(WHAT NEEDS TO BE DONE) Rewrite the section that opens with the line containing "Point to the name methamaine" and closes with the line containing "This screenshot has height=1076, width=1434. pos(270,903)", keeping every line, including each request. Shift every coordinate in the answers by -146.

(EXERCISE MATERIAL)
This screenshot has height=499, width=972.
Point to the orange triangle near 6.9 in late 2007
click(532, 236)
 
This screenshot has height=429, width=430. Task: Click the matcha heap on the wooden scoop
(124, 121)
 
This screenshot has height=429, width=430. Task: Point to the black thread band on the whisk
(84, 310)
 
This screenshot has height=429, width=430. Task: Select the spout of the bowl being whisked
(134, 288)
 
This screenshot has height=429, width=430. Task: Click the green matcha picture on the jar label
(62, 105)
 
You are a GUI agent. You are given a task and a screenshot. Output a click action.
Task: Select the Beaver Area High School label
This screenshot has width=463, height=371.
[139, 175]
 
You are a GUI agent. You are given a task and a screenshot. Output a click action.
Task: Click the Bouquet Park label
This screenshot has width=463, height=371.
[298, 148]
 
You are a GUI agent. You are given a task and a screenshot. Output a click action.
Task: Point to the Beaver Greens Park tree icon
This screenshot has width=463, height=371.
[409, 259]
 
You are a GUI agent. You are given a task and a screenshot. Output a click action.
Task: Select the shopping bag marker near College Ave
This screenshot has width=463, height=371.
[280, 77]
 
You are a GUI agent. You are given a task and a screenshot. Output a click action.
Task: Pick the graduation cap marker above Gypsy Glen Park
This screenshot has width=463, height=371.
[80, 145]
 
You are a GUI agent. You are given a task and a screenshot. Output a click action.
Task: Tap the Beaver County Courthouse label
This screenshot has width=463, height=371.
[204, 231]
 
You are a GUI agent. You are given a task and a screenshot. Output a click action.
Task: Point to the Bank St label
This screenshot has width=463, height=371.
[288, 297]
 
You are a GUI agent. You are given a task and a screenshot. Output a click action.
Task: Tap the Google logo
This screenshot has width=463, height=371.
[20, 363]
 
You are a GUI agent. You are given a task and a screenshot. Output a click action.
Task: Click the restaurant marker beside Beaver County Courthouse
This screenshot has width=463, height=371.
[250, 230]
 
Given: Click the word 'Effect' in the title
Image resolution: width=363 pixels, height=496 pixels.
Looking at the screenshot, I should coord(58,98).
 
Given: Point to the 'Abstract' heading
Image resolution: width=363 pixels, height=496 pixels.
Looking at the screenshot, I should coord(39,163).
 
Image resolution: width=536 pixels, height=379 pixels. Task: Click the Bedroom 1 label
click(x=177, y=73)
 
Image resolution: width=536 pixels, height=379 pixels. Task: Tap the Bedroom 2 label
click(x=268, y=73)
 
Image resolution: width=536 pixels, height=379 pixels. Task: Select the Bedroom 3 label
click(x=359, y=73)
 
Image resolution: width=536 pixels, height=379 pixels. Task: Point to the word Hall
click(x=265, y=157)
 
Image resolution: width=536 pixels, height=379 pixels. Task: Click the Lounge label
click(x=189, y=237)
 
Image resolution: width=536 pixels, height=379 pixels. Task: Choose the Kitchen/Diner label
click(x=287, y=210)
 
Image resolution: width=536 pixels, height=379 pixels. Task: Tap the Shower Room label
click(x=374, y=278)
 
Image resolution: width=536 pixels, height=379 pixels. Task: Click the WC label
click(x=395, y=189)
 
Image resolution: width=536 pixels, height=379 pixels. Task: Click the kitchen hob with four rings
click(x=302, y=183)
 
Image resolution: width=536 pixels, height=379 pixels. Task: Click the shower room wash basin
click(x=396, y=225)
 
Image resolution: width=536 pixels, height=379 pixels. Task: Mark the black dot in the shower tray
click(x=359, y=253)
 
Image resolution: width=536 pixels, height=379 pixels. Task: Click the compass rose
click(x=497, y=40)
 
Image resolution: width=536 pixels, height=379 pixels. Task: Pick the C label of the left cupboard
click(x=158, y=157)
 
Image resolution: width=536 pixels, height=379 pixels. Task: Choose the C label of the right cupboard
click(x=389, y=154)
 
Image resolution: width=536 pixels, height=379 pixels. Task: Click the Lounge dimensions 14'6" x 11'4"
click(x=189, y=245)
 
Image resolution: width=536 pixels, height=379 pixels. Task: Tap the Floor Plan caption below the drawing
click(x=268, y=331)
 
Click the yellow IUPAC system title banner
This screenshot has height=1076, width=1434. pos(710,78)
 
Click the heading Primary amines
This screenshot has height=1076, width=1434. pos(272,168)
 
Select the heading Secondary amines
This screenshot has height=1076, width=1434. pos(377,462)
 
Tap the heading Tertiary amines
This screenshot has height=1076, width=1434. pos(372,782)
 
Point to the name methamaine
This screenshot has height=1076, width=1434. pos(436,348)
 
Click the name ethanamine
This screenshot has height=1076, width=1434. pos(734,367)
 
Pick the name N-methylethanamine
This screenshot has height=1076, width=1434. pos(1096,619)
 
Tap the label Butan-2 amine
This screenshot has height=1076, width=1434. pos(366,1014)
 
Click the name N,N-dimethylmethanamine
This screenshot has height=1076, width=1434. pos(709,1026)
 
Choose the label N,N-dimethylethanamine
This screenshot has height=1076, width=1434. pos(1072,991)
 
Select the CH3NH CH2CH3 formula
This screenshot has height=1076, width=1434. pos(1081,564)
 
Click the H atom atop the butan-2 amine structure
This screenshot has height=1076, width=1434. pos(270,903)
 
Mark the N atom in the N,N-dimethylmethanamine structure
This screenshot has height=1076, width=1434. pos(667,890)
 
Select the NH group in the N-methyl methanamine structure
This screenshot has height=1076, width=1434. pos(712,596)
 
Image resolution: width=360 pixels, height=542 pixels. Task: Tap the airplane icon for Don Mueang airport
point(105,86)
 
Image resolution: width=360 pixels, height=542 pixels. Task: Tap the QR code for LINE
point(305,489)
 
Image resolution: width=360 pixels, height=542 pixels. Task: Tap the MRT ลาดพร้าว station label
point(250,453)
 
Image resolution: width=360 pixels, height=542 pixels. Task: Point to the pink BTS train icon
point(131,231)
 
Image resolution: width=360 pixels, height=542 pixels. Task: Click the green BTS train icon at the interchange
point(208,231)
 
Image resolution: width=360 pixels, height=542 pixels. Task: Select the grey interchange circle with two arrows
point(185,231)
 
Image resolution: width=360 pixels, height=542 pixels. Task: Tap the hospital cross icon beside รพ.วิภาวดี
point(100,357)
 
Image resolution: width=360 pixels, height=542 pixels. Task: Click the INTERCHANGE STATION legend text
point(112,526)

(ANSWER TO THIS EXERCISE)
Point to the name methamaine
This screenshot has height=1076, width=1434. pos(290,202)
 
Click the name ethanamine
This screenshot has height=1076, width=1434. pos(588,221)
 
Pick the name N-methylethanamine
This screenshot has height=1076, width=1434. pos(950,473)
 
Tap the label Butan-2 amine
This screenshot has height=1076, width=1434. pos(220,868)
 
Click the name N,N-dimethylmethanamine
This screenshot has height=1076, width=1434. pos(563,880)
 
Choose the label N,N-dimethylethanamine
This screenshot has height=1076, width=1434. pos(926,845)
 
Select the CH3NH CH2CH3 formula
This screenshot has height=1076, width=1434. pos(935,418)
 
Click the H atom atop the butan-2 amine structure
This screenshot has height=1076, width=1434. pos(124,757)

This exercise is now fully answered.